- [The exercise]:
Rewrite the data from the line with "Task: Toggle the legend on the 錯誤 chart" up to and including the line with "This screenshot has height=711, width=1246.", swapping "legend" for "title" and leaving everything else unchanged. Return only those lines.

- [Material shown]:
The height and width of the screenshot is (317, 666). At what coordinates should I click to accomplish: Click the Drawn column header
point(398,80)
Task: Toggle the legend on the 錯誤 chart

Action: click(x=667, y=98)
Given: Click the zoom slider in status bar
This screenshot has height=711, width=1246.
==
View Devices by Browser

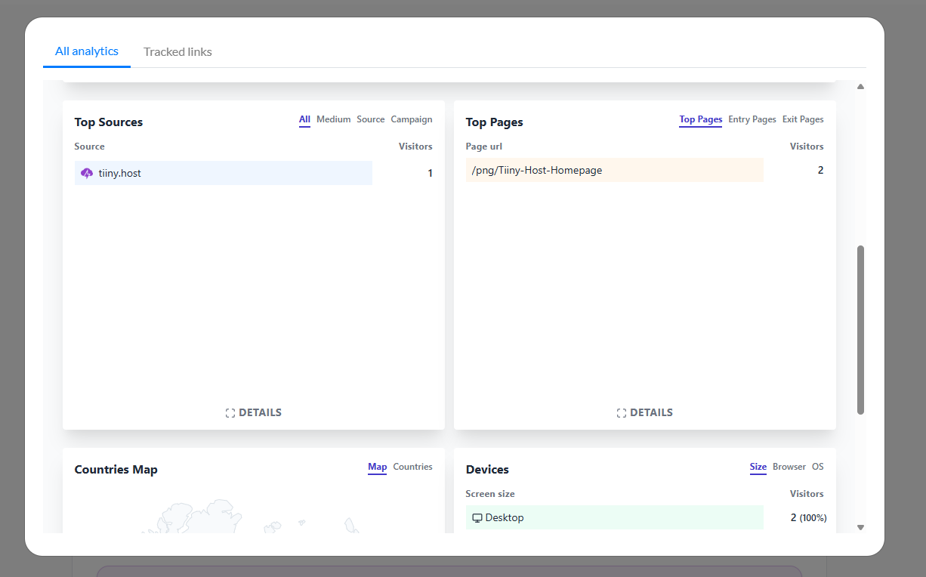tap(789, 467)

- [Response]:
Task: Toggle the title on the 錯誤 chart

Action: click(x=667, y=98)
Given: Click the zoom slider in status bar
This screenshot has height=711, width=1246.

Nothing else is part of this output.